How to be an effective manager: the most interesting TED talks that will change the way you think about management.
Daniel Pink: The Mystery of Motivation
The experiment went like this: the subjects entered a room with one wall made of cork and a table next to it. On the table were a candle changsha mobile phone numbers database a box of pins, and matches. The task was as follows: “Attach the burning candle to the wall so that the wax does not drip onto the table.” The task can be solved by approaching it creatively. The key to the puzzle is the box with the pins in it.
Later, the same experiment – but with one difference – was conducted by scientist Sam Glucksberg. He divided the subjects into two groups and offered one of them a reward if they solved the problem faster than the other. The result was surprising: the group that did not expect any reward for completing the task completed it faster than the group motivated by the reward . The experiment has been conducted in this form in many countries, cultures and age groups – always with the same result.
Daniel Pink explains what this means for businesses and organizations, and why carrot-and-stick motivation is not effective when looking for non-standard solutions. A motivation system that should support creativity should be based on three main principles: autonomy, mastery, and a higher purpose. How such a system works and why it is more effective than traditional motivation systems, you will learn in Daniel Pink’s lecture.
Jason Fried: “Real Work Happens Outside the Office”
Basecamp cofounder Jason Fried has an unconventional theory: He believes that the office is one of the worst places to work. For more than a decade, Fried has asked his friends and colleagues: Where do they go to get work done? Most people have mentioned coffee shops, libraries, private rooms at home, airplanes, trains, basements. Some have admitted that it doesn’t matter where they work—as long as they can do it early in the morning, late at night, or on weekends. Why is it that almost no one works well in an office?
Fried boils it down to the problem of office distractions: someone drops in to ask you something, you have 20 minutes to focus on the task, the courier calls, then a colleague from another department comes to talk about a new idea, another 15 minutes, then lunch – and so on and so forth. Some managers believe that there are many more such distractions at home: the television, the fridge, a walk outside. Fried, however, points out one key difference: home distractions are under your control – you can turn the radio on or off, but you have no influence at all over what is happening around you in the office.
The next two sources of disruption are managers and meetings, and especially managers who organize meetings. Many companies mistakenly believe that one hour-long meeting with 10 people is just one hour. This is misleading because when each employee spends an hour in a meeting, it means that one such meeting costs the company 10 hours of work.
Here are Fried’s tips for companies that want to help their employees be more effective:
- Replace “Friday without a tie” with “quiet Thursday”: once or twice a month introduce a ban on talking loudly for at least half a day. You will see google partner premier the work efficiency of specialists during this time will be much higher.
- Shift from active to passive communication: replace “five-minute” meetings and desk chats with emails and instant messaging (e.g. Slack). Yes, they can also distract people from work, but only when they decide to do so. Work, like sleep, has its phases. When an employee finishes a task, they will have time to calmly go through notifications and emails.
- If you have a meeting you can cancel, do it. Don’t move it, just delete it, as if it had never been on your calendar. You’ll have the opportunity to think about how you could solve the problem differently, with respect for your time and the time of all your coworkers.
Chieh Huang: Confessions of a Calmed Micromanager
According to a study by Robert Half phone database more than 59% of people have experienced micromanagement at work at least once. 68% of them felt a decrease in enthusiasm as a result of this management style, and 55% felt a decrease in productivity.
One of the most famous micromanagers in modern business history was Steve Jobs.
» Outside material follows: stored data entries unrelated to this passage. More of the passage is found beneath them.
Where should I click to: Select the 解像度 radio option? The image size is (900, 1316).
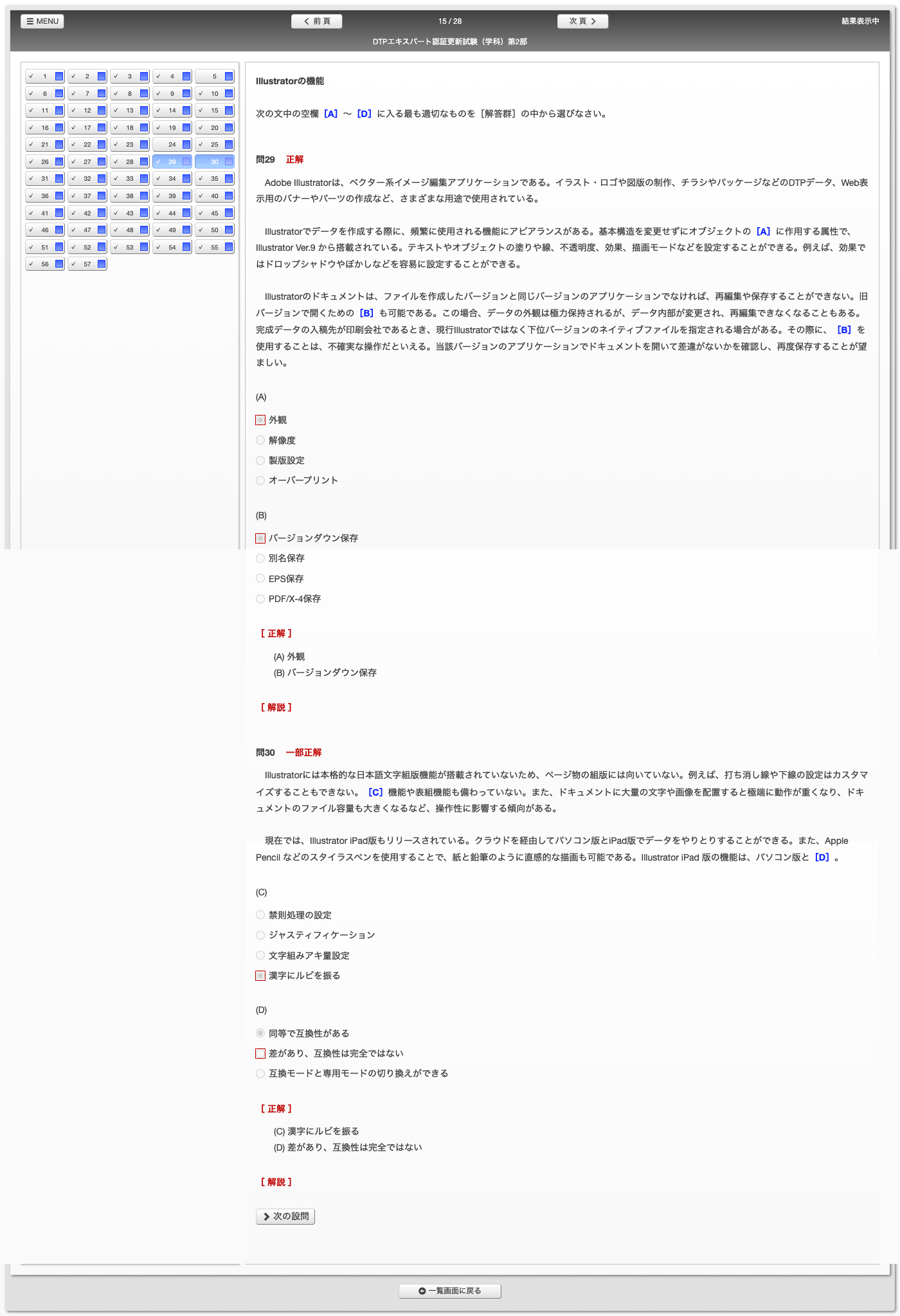(260, 441)
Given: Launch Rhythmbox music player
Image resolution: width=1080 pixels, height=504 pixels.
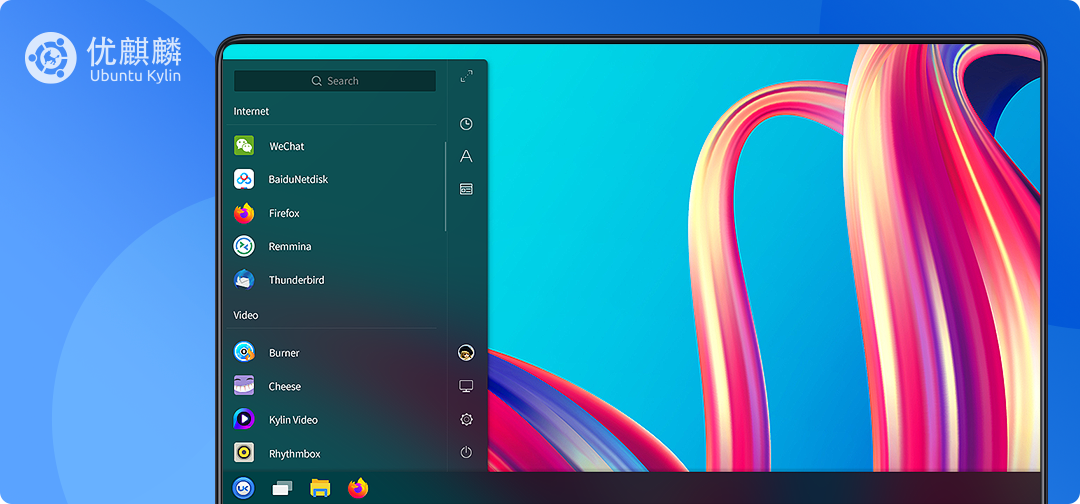Looking at the screenshot, I should pyautogui.click(x=294, y=454).
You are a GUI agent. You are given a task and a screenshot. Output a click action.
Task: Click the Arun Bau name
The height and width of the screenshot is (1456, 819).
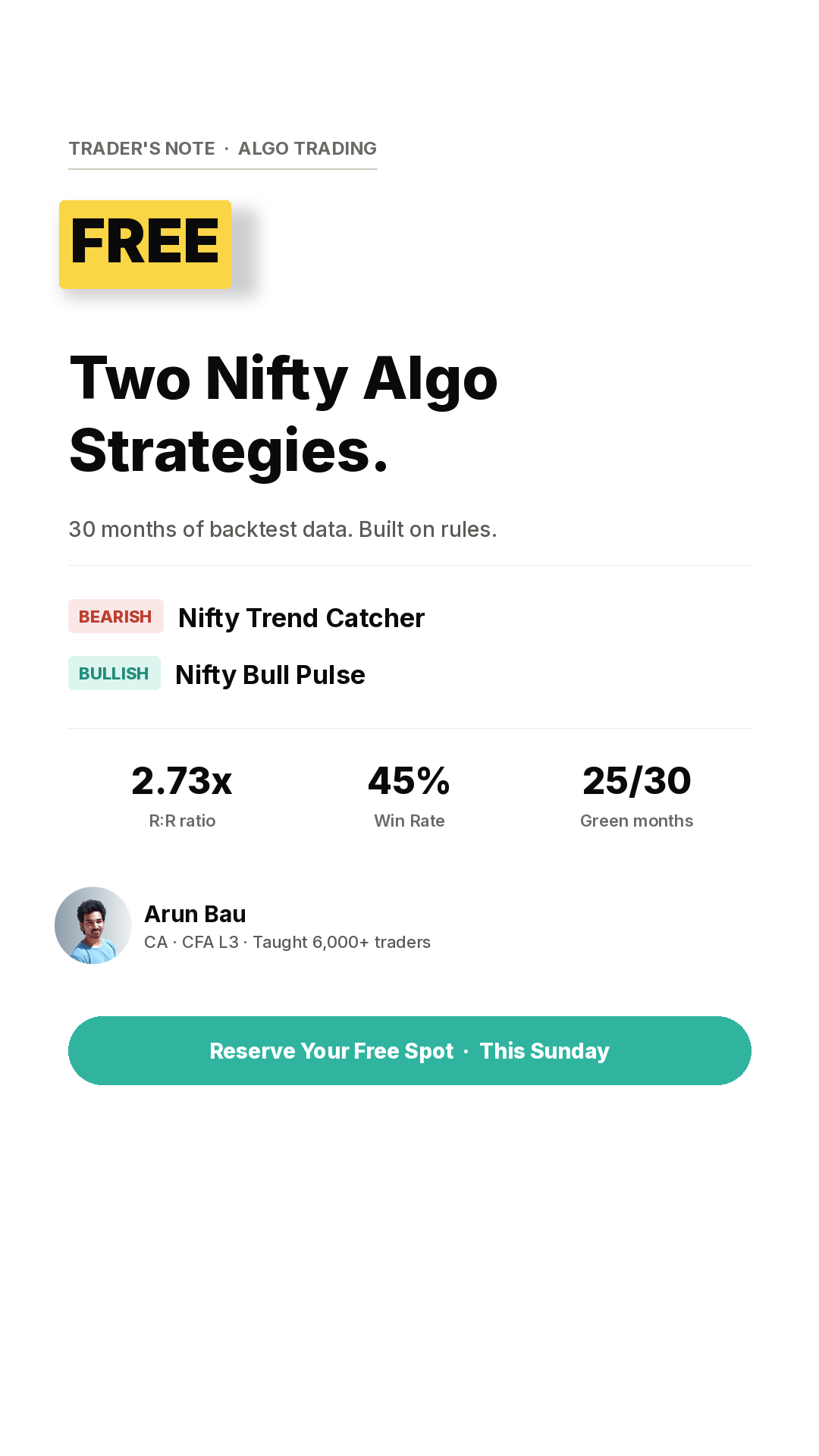pos(195,914)
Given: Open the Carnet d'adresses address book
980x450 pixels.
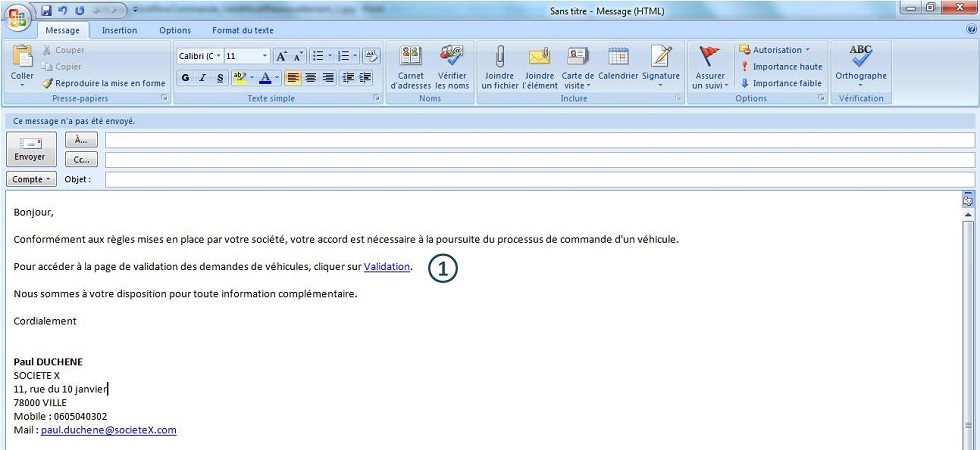Looking at the screenshot, I should (410, 58).
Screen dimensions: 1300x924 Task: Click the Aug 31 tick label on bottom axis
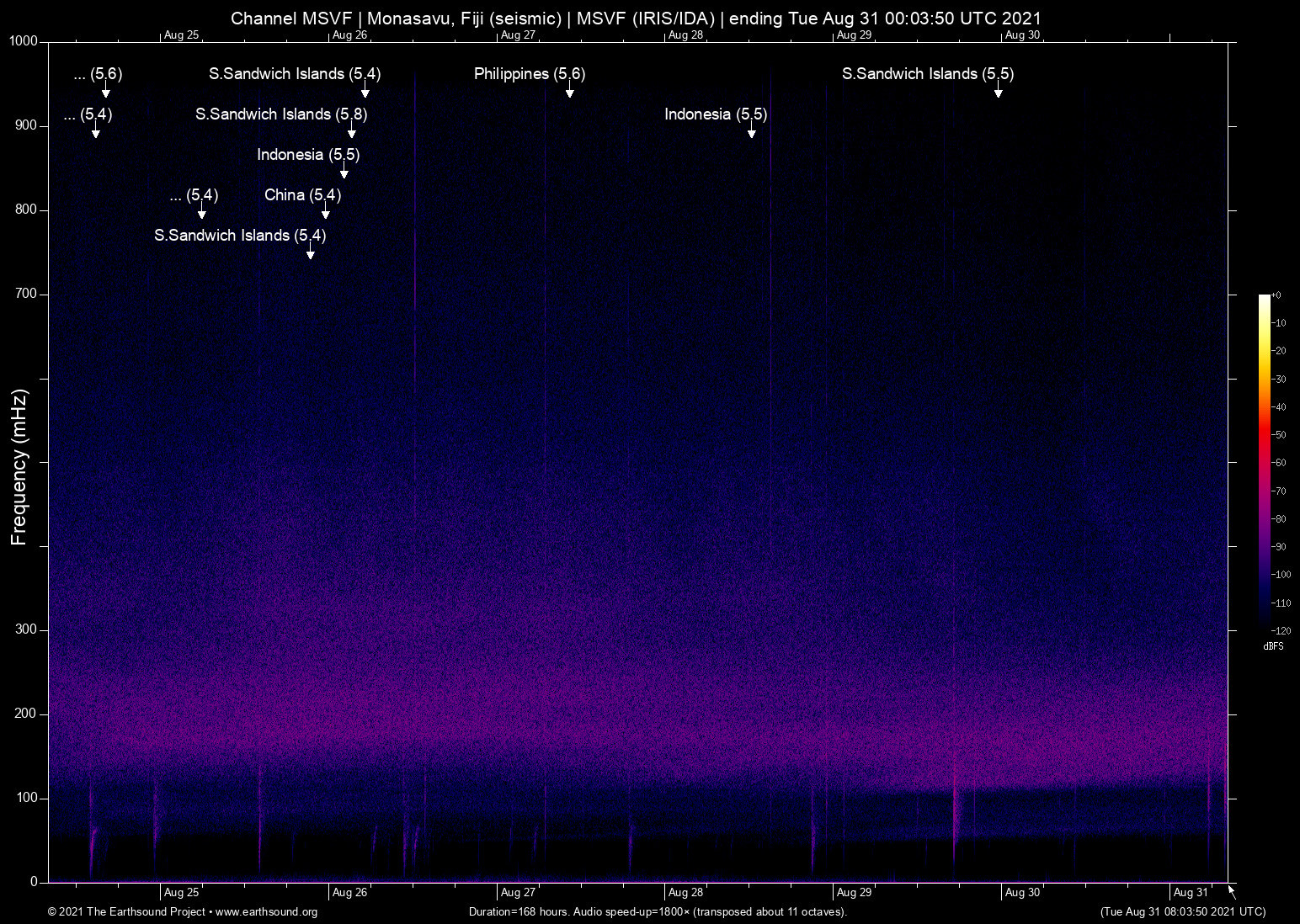(x=1191, y=892)
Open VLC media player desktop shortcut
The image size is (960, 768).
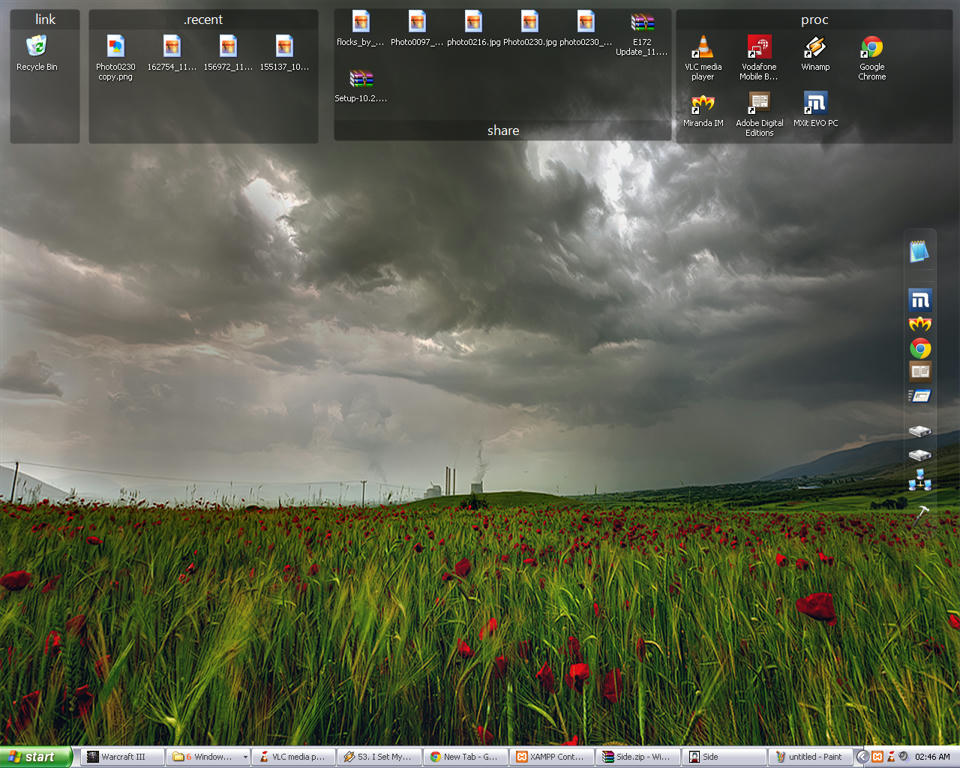click(x=703, y=47)
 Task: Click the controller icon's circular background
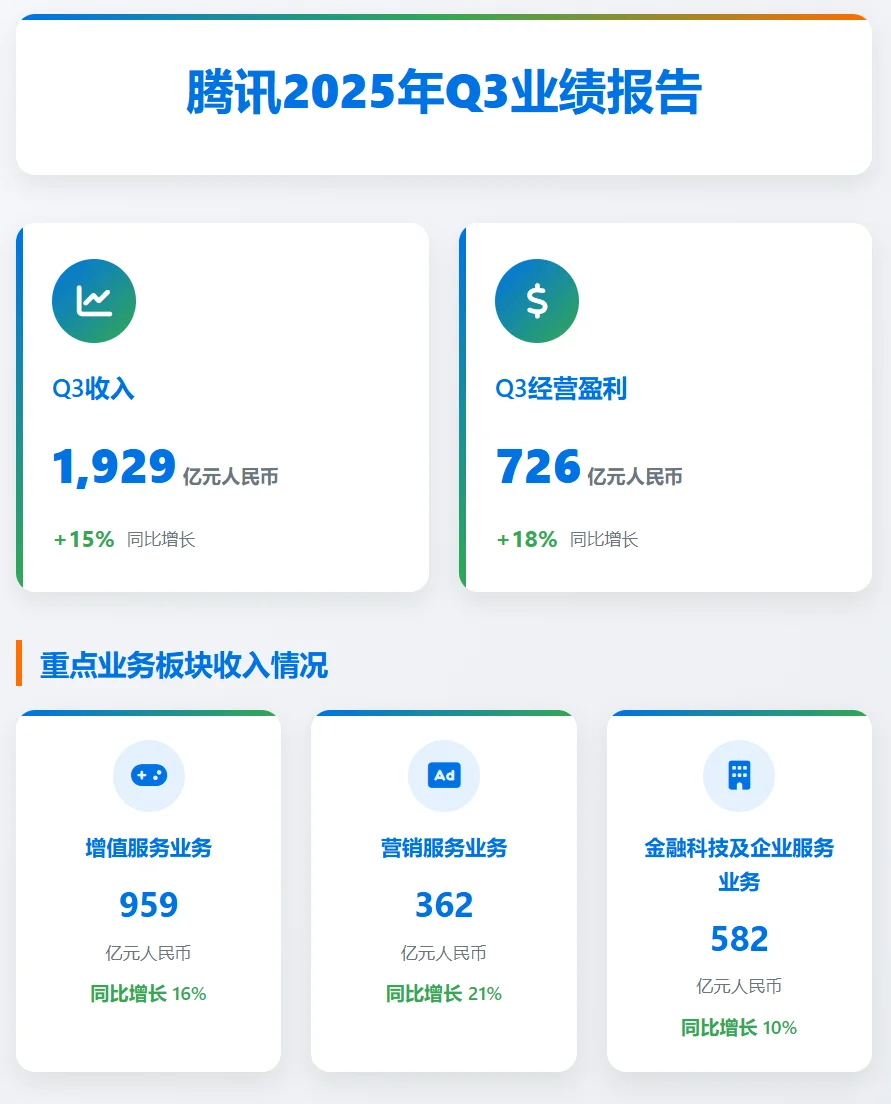[x=148, y=775]
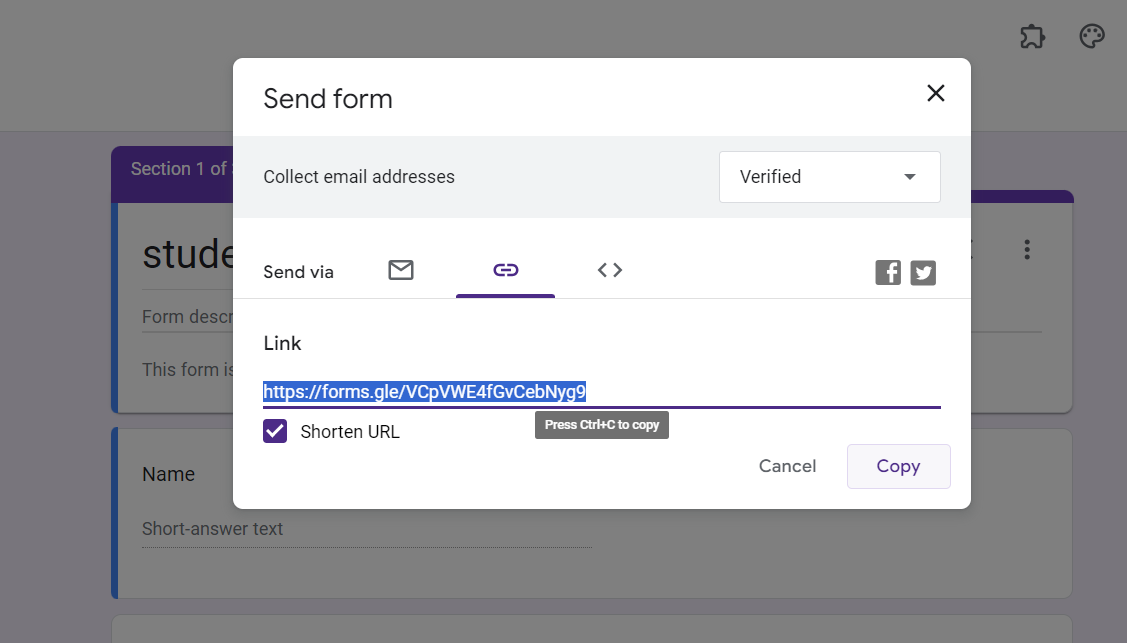This screenshot has width=1127, height=643.
Task: Click the add-ons puzzle piece icon
Action: pos(1032,37)
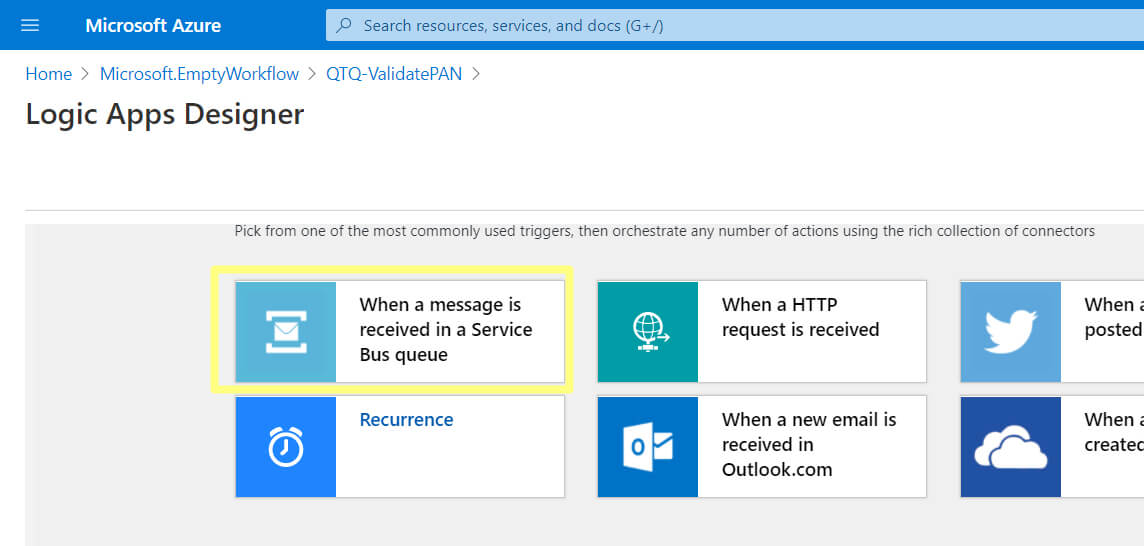Viewport: 1144px width, 546px height.
Task: Pick "When a new email is received in Outlook.com"
Action: coord(809,444)
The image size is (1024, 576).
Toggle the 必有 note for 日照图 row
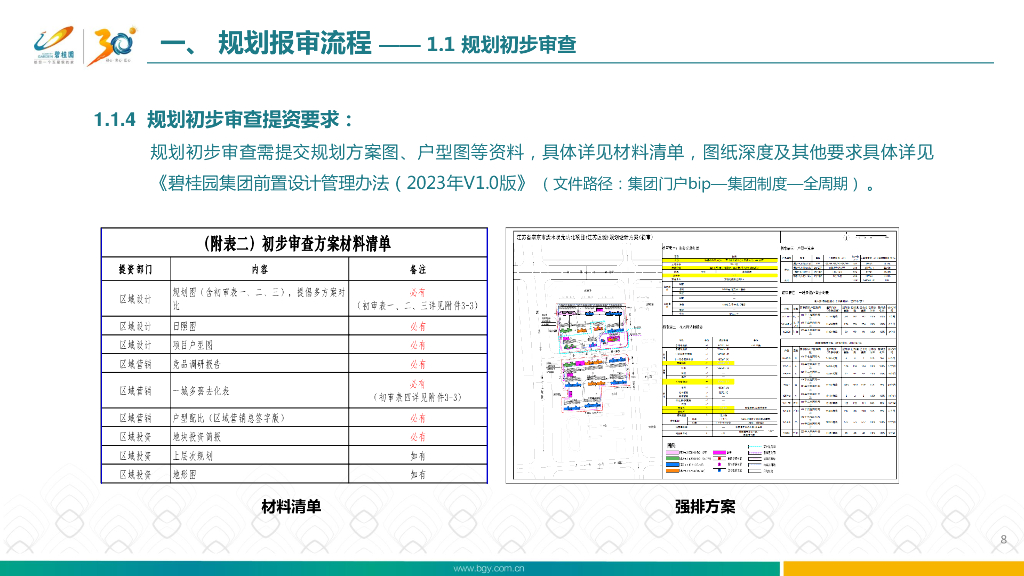tap(418, 325)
His increased need for control over employees led to the downfall of NeXT. It was only thanks to his colleagues, Ed Catmull and John Lasseter from Pixar, who focused on self-organization, that Steve Jobs changed his management style. He later said:
“It makes no sense to hire smart people and tell them what to do. We hire smart people so they can tell us what to do.”
Chieh Huang was that kind of manager at his own company until employee dissatisfaction came full circle and came back through HR reports. That’s when he decided to let go. Employees still made mistakes on smaller tasks, but they achieved big successes on projects that required creativity and out-of-the-box solutions. Hear more about what Huang accomplished after abandoning micromanagement in his talk.